他人事ではなかった介護殺人の恐怖 「橋幸夫」認知症の母との6年間
■「遺族」であると同時に「加害者」
遡ること10年の2007年9月、彼女は献身的に介護したものの、夫を「亡くした」。享年65。夫婦仲は決して悪くなかった。
「阪神(淡路)大震災の頃は、家の修理でものすごい仕事があったんよ。そやけど、それが落ち着いたら仕事がなくなった。で、旦那はアル中になって、認知症や」
夫の症状は、最終的に要介護認定4まで進んだ。
「アル中って、病院も入院させてくれへんねん。声出すし、暴れるから、3日ももたへん。ケアマネージャーさんに相談しても、あんまり聞いてくれはらへんくて。介護の時は、寝られへんのがしんどかった。旦那は昼間うつらうつらしてるから、夜目が覚めるねん。ほんで睡眠薬みたいなのも飲むんやけど、3時間くらいしか効かへん。それで夜中、『おしっこ!』言うからトイレに連れて行って服を脱がせる。そやけど、それが上手くいかへんと殴るし、蹴るし。私、身体中がもう痣(あざ)だらけやったから」
介護の過程で自身も腰を痛めた彼女は、手押し車に寄り掛かり、腰を曲げたまま話を続ける。

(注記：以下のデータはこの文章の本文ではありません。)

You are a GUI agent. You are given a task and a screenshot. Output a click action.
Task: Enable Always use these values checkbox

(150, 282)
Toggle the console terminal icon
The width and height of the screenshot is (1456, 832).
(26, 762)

「最後の1年くらいは毎日1、2時間しか寝れんくて、私おかしくなってた。トイレ以外も『お腹減った!』って呼ばれて、いつ呼ばれるか分からないから意識が張り詰めて。でも、旦那は糖尿病やったからご飯出せへんねん。それで、ご飯を出さないと殴られて……」
そして07年9月を迎える。
「旦那が転んでな。1時間くらいかけて、なんとか部屋の中に入れたんやけど、『痛い、痛い』言い出して。多分、脚の骨が折れたんやと思うねん。入院したとしても、また喚(わめ)くやん。どないしたらええかなあ思って。『これ以上は、もう』と思って……」
その日の午後4時半頃、夫は息を引き取った。
「ほんまに悪いよ。したらあかんことよ。でも、もう仕方なかったんよ。今でも、仕方ないなと思ってる。お金もないし、病院も追い出されるし。やってはいけないことやいうのは分かってるんやけど……」
夫はタオルで首を絞められて息を引き取った。首を絞めたのは、他ならぬ妻であるこの女性だった。彼女は、「遺族」であると同時に「加害者」として今も生き続けている――。